Eosinophil activation is induced by epithelial cells from respiratory mucosa. A comparative study between healthy and inflammatory mucosa

BACKGROUND: TO investigate the effect of epithelial cells from respiratory mucose on eosinophil activation, PATIENTS AND METHODS: Epithelial cell cultures were obtained from healthy nasal mucose and nasal polyps. Eosinophils were isolated from peripheral blood and incubated with epithelial cell conditioned media (HECM) in the presence or absence of dexamethasone (10 mu M).
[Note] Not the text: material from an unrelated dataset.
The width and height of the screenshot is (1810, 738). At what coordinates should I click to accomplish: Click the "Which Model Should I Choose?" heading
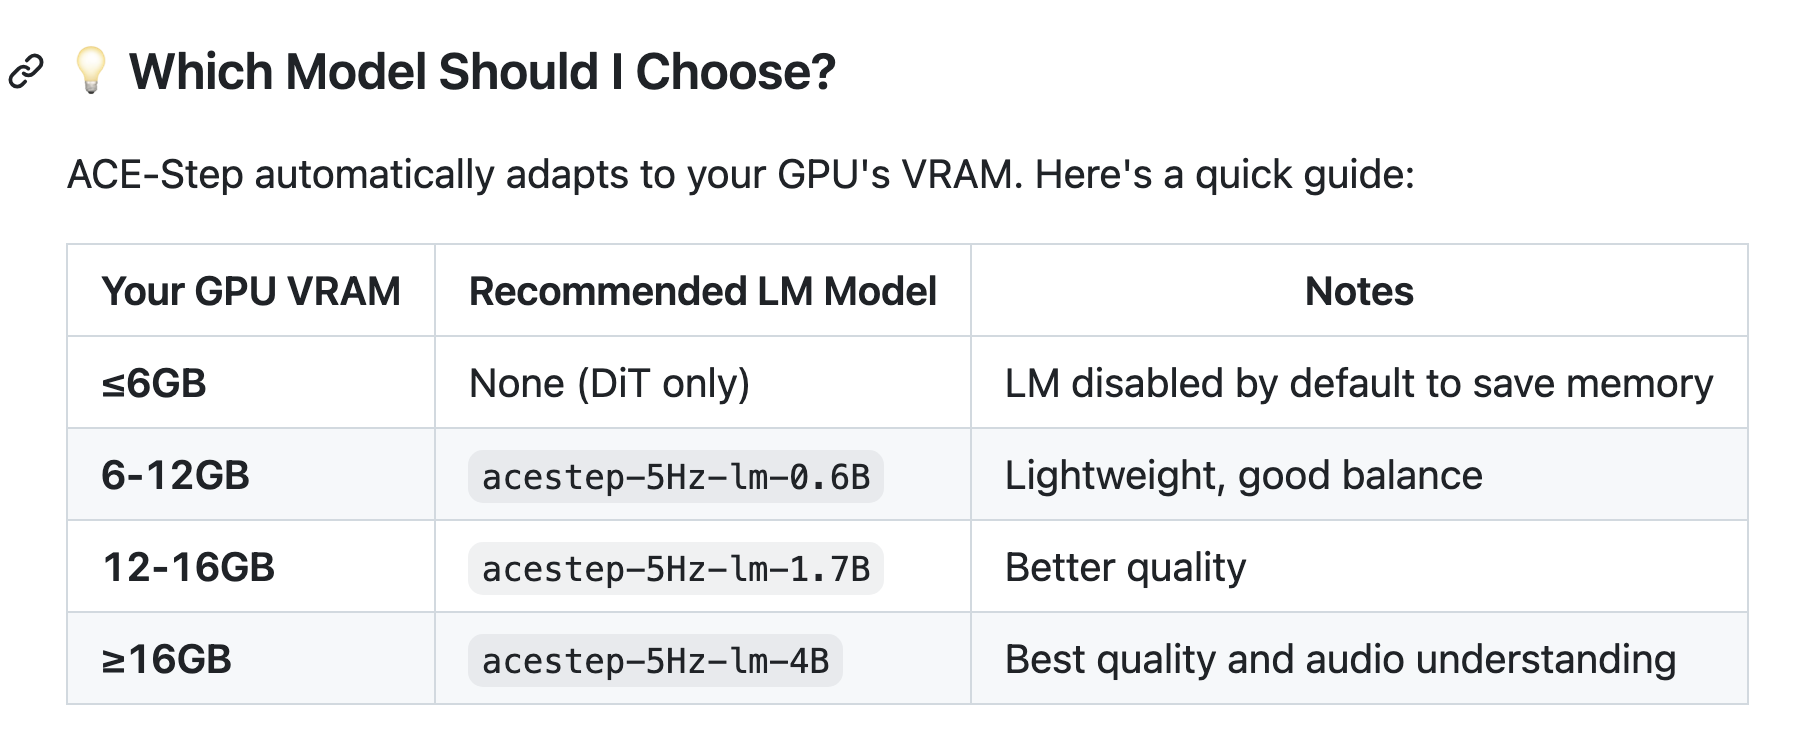(482, 72)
Eosinophil survival, expression of EG(2) and CD69, and production of eosinophil cationic protein (ECP) and leukotriene C-4 (LTC4) were evaluated. Cytokine levels in HECM were assessed by ELISA. RESULTS: HECM induced eosinophil survival (78.6 +/- 9.9% for nasal mucosa, and 92.6 +/- 15% for nasal polyps) compared to controls (1 +/- 0.8%; p < 0.05). Dexamethasone blocked HECM induced eosinophil survival, this effect being greater when eosinophils were primed with nasal mucosa HECM. HECM promoted EG, expression in eosinophils (47.9 +/- 9.1% for nasal mucose, and 58.5 +/- 11.8% for nasal polyp) compared to controls (8.1 +/- 3.7%; p < 0.01). HECM had no effect on both CD69 expression and LTC, release but decreased ECP secretion. Levels of interleukin (IL)-8 (35,700 +/- 7,300 pg/ml), IL-1 beta (11.3 +/- 1.8 pg/ml) and TNF-alpha (38.2 +/- 11 pg/ml) on nasal polyps HECM were significantly higher than on nasal mucosa HECM (17,600 +/- 2,700, 5.4 +/- 0.7 and 16.8 +/- 1.4 pg/ml, respectively; p < 0.05). CONCLUSIONS: Epithelial cells from respiratory mucose proved to have potential to increase eosinophil survival and activation. The lower inhibitory effect of dexamethasone on nasal polyps induced eosinophil survival and activation may be caused by a higher release of eosinophil activating factors from nasal polyp epithelial cells (inflammed tissue) compared to nasal mucosa.